***** Available data *****
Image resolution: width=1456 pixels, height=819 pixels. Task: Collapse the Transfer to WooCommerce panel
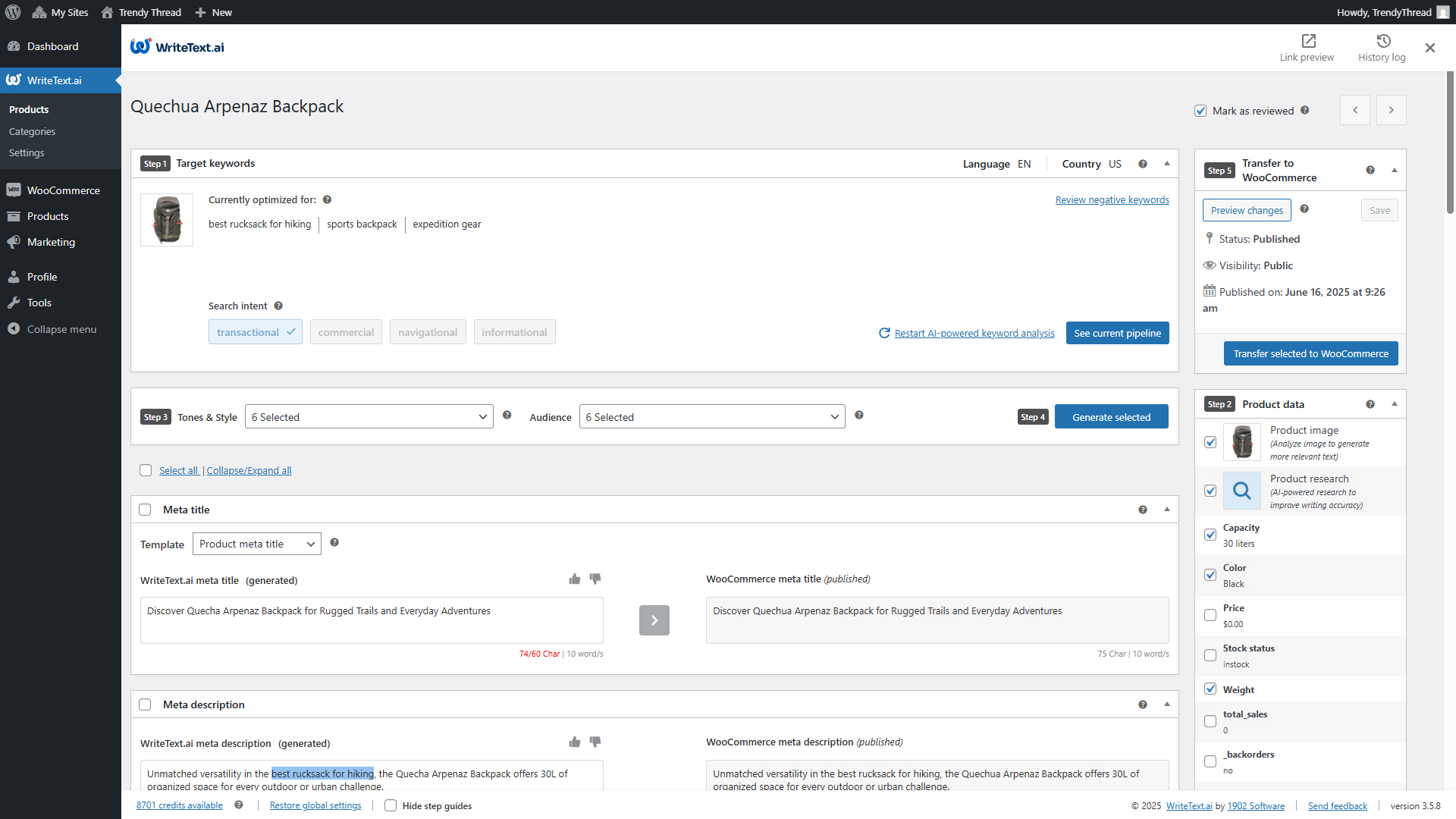tap(1395, 170)
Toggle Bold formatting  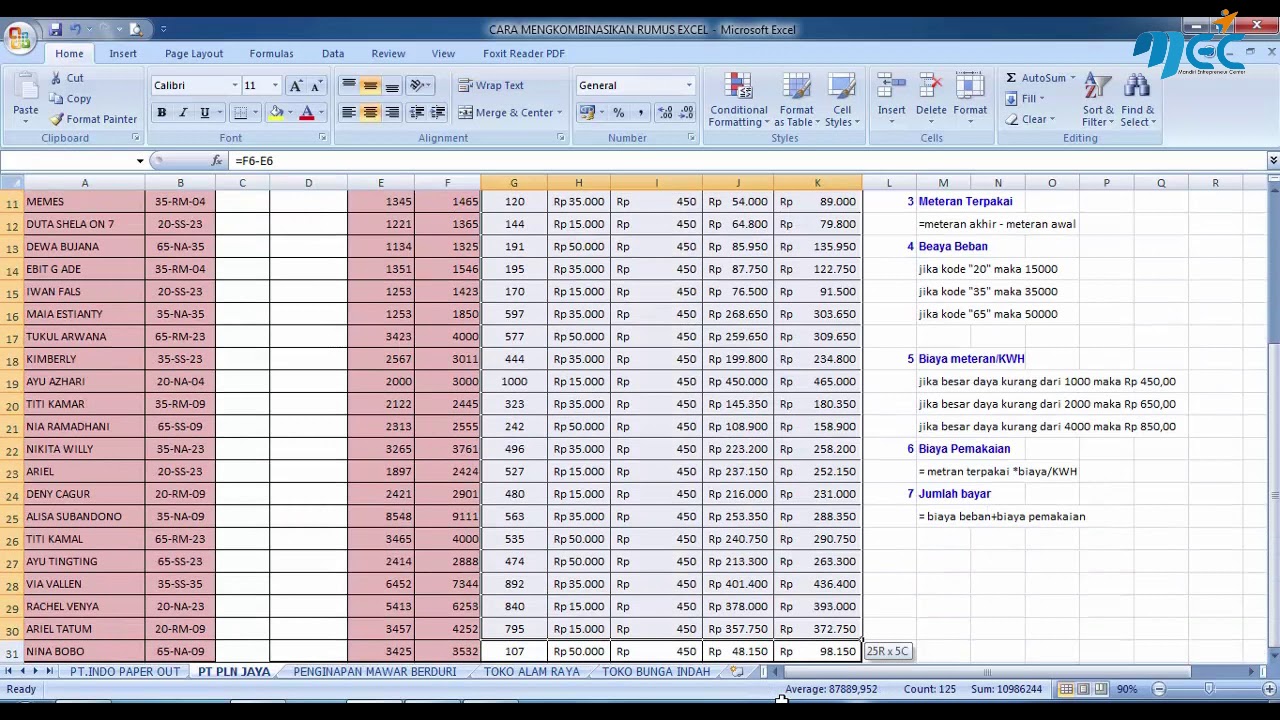(161, 113)
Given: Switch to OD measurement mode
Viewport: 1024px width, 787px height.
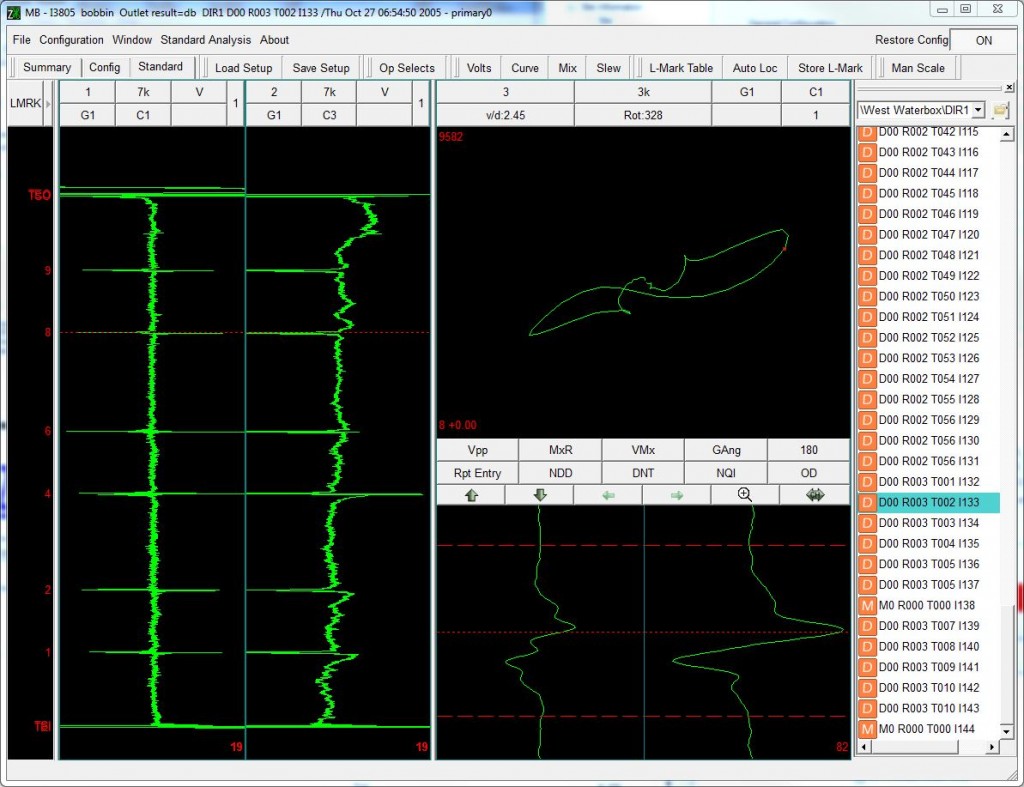Looking at the screenshot, I should click(x=808, y=472).
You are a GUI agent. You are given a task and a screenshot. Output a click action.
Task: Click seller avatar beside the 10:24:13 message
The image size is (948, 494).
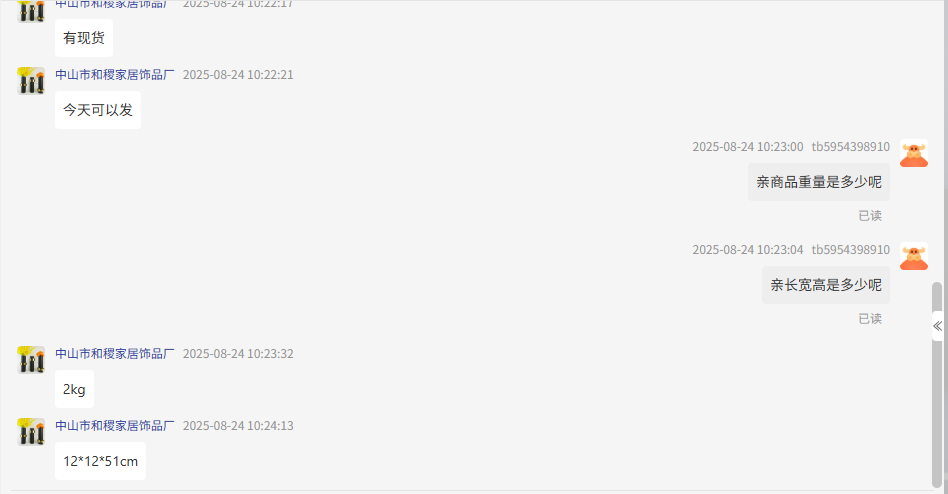coord(31,432)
*****
§ Given exercise:
Identify each line in the listing above that contains the string "width" and copy those lines in full.

§ Response to the exercise:
Image resolution: width=1456 pixels, height=819 pixels. Task: Collapse the Transfer to WooCommerce panel
Viewport: 1024px width, 787px height.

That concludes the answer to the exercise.